ABADIPOST.COM, MINUT – Dewan Perwakilan Rakyat Daerah (DPRD) Kabupaten Minahasa Utara (Minut) resmi menyetujui Rancangan Peraturan Daerah (Ranperda) tentang Pemerintahan Desa menjadi Peraturan Daerah (Perda) dalam Rapat Paripurna Pembicaraan Tingkat II yang digelar pada Senin (3/8/2026).
Rapat paripurna tersebut dipimpin langsung oleh Ketua DPRD Minut Vonny Adel Rumimpunu, didampingi Wakil Ketua I Edwin Nelwan dan Wakil Ketua II Chintya Imelda Erkles.
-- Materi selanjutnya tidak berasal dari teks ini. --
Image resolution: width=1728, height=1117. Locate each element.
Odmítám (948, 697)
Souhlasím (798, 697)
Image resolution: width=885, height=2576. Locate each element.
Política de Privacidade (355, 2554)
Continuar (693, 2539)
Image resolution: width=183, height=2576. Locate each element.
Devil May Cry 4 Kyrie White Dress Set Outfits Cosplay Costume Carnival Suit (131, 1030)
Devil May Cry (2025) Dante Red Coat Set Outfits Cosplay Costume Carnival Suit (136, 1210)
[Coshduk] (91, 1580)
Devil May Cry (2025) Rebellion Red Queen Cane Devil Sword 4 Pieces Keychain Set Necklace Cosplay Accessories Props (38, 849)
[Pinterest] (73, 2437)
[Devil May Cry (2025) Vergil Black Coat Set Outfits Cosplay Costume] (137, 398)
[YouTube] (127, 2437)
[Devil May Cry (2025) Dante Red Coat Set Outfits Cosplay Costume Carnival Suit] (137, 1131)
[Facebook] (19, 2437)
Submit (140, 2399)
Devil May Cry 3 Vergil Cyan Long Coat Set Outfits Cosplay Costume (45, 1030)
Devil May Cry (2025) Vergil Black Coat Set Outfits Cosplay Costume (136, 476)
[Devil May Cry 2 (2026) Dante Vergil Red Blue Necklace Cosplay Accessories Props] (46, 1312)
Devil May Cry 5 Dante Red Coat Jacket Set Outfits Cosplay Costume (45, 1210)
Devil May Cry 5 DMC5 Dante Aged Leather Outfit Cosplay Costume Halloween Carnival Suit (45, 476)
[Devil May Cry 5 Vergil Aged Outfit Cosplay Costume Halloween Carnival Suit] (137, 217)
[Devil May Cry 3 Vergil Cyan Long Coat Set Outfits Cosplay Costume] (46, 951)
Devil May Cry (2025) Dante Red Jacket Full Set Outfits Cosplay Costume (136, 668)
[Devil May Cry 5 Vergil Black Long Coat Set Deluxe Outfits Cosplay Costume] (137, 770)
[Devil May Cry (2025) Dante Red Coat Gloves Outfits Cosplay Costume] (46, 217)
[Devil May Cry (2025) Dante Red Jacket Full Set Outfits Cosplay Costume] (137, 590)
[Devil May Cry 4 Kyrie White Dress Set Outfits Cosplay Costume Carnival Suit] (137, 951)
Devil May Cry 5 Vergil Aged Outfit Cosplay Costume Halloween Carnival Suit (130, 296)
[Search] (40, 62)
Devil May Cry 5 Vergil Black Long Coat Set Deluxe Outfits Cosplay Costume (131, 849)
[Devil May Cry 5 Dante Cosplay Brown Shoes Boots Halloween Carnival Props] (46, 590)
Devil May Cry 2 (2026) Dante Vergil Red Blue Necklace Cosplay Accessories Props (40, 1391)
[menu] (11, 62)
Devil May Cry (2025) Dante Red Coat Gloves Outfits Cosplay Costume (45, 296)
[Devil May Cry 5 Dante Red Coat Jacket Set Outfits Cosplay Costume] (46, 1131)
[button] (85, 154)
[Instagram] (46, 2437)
Agenda penting ini turut dihadiri oleh Bupati Minut Dr. Joune Ganda, S.E., M.M., M.A.P., M.Si., bersama Wakil Bupati Kevin William Lotulung, S.H., M.H.
Dalam jalannya sidang, Sekretaris Dewan (Sekwan) Jackson Ruaw membacakan keputusan resmi DPRD yang menyatakan persetujuan atas Ranperda Pemerintahan Desa untuk segera diserahkan kepada Bupati dan diajukan ke Pemerintah Provinsi

Sulawesi Utara guna proses evaluasi akhir. Keputusan bersama ini berlaku terhitung mulai tanggal 3 Agustus 2026.
Usai prosesi penandatanganan kesepakatan bersama, Bupati Joune Ganda dalam pendapat akhirnya menyampaikan apresiasi yang setinggi-tingginya kepada pimpinan dan segenap anggota DPRD Minut atas kerja keras serta pembahasan intensif yang melahirkan produk hukum berkualitas.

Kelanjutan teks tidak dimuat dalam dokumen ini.